Biologic characteristics of B-lymphoblastic leukemia correspond to immunoglobulin gene diversity [sequencing]

It remains unclear whether the variable biologic features of B-lymphoblastic leukemia (B-ALL) reflect distinct cells of origin in the hierarchy of early B cell development. Recombination activating genes (RAG) 1 and 2 rearrange the immunoglobulin heavy chain (IgH) locus in B lymphoid progenitors, resulting in unique variable (Vh), diversity (D), and joining (Jh) gene rearrangements. To test whether discrete properties of each B-ALL reflect derivation from distinct developmental B cell stages, we assessed the relationship between IgH variable gene (IGHV) characteristics and gene expression. Using targeted, pre-treatment IgH sequencing of 22 patients’ B-ALL, we discovered 2 distinct groups: leukemias with RAG-mediated intra-clonal IGHV sequence diversification (‘diverse’; N=9, 40.9%) and those lacking diversity (‘homogeneous’; N=10, 45.5%). Three patients (13.6%) lacked a dominant IgH sequence.

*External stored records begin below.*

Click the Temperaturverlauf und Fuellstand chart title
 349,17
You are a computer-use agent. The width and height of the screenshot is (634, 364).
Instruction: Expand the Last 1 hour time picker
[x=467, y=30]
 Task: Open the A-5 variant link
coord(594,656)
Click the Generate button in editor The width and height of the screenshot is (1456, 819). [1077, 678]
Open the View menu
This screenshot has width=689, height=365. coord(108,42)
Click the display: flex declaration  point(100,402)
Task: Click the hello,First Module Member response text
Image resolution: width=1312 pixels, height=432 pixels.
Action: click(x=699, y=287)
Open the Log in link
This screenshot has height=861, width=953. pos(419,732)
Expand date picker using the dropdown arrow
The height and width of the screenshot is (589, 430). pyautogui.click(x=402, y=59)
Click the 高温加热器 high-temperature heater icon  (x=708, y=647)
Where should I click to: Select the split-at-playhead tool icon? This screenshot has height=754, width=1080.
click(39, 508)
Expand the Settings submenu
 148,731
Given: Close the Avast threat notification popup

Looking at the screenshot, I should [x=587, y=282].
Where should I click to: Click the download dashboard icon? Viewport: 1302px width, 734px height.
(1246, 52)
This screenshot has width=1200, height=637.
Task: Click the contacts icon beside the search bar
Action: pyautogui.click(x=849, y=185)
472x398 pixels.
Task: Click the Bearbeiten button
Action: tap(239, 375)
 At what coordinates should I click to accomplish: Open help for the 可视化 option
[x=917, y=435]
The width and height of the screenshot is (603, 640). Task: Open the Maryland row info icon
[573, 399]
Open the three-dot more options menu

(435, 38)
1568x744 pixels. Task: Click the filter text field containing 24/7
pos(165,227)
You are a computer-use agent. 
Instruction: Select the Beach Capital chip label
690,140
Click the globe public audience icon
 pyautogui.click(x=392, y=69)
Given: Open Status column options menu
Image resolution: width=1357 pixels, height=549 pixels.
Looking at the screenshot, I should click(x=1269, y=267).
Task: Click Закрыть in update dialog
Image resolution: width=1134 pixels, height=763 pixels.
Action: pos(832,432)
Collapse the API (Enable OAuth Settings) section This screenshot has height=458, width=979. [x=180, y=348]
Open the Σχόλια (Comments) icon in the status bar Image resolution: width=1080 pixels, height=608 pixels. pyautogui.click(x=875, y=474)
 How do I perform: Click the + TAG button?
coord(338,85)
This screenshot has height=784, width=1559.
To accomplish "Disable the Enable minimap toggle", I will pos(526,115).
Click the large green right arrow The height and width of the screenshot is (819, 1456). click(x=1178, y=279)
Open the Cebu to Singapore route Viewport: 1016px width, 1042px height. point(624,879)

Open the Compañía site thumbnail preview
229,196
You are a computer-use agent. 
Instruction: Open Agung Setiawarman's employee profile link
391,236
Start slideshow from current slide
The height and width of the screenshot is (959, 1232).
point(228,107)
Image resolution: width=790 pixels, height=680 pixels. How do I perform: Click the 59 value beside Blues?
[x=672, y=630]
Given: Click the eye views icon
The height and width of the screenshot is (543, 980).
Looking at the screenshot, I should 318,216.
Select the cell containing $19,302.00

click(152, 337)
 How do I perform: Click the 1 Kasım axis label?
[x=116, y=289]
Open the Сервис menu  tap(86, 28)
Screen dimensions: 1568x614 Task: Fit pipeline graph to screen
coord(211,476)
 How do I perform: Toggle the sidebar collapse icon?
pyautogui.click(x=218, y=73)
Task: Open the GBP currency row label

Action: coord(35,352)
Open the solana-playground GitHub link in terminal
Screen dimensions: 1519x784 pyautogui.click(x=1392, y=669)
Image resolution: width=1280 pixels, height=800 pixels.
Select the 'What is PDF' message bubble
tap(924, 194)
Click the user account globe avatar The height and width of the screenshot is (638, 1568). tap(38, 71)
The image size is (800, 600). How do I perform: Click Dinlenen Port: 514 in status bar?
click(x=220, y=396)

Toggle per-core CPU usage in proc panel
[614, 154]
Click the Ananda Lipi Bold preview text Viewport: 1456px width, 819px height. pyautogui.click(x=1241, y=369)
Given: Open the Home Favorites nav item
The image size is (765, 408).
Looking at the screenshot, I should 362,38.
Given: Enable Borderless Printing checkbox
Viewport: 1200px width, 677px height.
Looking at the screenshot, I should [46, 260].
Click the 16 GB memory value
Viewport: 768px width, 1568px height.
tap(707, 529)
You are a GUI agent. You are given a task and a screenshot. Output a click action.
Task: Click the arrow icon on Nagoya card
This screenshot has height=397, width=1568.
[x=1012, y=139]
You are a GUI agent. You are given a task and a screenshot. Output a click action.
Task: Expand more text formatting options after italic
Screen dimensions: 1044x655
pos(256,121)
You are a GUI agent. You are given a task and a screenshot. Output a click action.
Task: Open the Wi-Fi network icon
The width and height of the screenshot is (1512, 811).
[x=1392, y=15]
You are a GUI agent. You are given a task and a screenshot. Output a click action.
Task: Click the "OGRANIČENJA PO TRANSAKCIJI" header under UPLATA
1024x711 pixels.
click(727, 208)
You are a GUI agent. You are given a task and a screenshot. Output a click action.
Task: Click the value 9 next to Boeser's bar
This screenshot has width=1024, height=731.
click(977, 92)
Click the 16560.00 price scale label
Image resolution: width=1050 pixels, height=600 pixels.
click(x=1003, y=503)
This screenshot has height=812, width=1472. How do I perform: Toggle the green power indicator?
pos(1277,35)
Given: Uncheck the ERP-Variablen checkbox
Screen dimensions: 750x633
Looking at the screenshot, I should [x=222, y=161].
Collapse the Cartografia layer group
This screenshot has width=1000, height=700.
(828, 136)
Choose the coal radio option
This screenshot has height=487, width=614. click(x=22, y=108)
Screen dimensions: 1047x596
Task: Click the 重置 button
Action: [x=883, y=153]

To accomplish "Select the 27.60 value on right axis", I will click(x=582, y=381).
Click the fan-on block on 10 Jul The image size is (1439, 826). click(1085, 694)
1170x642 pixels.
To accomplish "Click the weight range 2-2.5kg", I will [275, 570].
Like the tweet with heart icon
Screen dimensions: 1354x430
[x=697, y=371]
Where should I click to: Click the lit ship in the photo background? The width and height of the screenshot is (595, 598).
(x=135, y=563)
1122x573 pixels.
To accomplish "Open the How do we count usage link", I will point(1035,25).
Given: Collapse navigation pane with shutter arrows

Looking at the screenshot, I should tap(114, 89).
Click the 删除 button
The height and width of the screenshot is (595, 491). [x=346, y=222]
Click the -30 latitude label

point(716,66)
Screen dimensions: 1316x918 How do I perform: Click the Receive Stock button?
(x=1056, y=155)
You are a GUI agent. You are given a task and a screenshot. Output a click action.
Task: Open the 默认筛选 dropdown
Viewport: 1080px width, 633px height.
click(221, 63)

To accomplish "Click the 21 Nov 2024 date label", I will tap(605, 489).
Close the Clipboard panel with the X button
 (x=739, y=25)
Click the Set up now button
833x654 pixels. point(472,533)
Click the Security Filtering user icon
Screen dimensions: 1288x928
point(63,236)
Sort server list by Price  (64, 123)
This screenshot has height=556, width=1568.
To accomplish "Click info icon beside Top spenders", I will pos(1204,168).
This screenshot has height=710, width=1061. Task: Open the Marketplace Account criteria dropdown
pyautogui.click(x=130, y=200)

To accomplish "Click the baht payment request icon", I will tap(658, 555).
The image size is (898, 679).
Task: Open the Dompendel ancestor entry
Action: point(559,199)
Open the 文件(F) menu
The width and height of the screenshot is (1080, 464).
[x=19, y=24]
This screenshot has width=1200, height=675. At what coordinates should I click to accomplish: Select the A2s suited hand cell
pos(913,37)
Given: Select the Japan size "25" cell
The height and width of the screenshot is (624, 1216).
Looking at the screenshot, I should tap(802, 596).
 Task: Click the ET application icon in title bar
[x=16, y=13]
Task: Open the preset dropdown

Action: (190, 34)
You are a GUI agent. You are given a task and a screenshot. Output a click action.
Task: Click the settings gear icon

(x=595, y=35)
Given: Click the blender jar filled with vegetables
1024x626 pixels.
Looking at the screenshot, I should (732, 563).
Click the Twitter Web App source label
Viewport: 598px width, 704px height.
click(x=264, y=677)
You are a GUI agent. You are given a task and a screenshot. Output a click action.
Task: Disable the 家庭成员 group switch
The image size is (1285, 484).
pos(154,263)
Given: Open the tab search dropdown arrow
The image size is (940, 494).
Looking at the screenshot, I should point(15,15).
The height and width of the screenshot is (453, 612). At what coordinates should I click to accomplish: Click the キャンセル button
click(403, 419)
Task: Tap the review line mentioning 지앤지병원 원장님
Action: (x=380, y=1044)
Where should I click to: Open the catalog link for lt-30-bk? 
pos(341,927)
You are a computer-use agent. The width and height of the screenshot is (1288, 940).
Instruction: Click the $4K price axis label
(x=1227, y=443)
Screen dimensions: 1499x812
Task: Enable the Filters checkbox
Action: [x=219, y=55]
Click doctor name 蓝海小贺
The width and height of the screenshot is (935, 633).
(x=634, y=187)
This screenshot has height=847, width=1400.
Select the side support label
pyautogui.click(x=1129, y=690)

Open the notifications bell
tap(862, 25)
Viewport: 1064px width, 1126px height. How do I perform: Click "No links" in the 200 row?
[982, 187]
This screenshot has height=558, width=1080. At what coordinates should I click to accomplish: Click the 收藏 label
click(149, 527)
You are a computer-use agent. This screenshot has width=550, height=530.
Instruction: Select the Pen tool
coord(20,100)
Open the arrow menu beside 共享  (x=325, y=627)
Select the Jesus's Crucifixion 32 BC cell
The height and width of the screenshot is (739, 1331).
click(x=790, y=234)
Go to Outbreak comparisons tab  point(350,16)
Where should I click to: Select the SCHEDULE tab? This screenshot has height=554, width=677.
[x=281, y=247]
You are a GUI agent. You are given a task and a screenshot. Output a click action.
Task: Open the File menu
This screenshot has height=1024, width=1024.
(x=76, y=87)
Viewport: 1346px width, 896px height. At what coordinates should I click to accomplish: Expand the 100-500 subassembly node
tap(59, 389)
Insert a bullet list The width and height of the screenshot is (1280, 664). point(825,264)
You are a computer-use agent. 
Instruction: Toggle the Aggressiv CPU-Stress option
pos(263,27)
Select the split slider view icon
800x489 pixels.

In the ‘diverse’ cohort, we observed extensive subclone evolution arising from Vh gene recombination after neoplastic transformation (median: 482 subclones; range 2-2600). In the ‘homogeneous’ cohort, all IgH clones lacked subclone evolution. The ‘diverse’ cohort demonstrated enriched expression of genes associated with regulation of a hematopoietic stem cell state, while ‘homogeneous’ cases showed enriched expression of genes involving cell fate commitment. Furthermore, distinct IgH clonotypes within a single patient could be individually diverse or homogenous. Single cell analysis indicated that within a single patient, only occasional IgH clonotypes were expressed; IGHV-expressing leukemia cells were characterized by distinctive phenotypes including RAG1 pathway up-expression. In summary, pre-treatment IgH composition reflects the B cell stage at leukemic initiation and provides insights about the biologic mechanisms of genetic diversity in B-ALL. We evaluated pre-treatment bone marrow (BM) and/or peripheral blood (PB) from 22 patients with newly diagnosed B-ALL. Associated data included age, presenting WBC count, immunophenotype, and cytogenetics. We performed targeted IgH NGS on pre-treatment PB for all 22 cases and on BM for the 16/22 for whom BM was available. Fourteen patients with available viably frozen tissue underwent RNA sequencing (RNAseq), and 7 specimens from 5 patients underwent single-cell RNAseq. Chromosome microarray (CMA) analysis was conducted on the 18/22 cases with available B-ALL DNA after IgH NGS.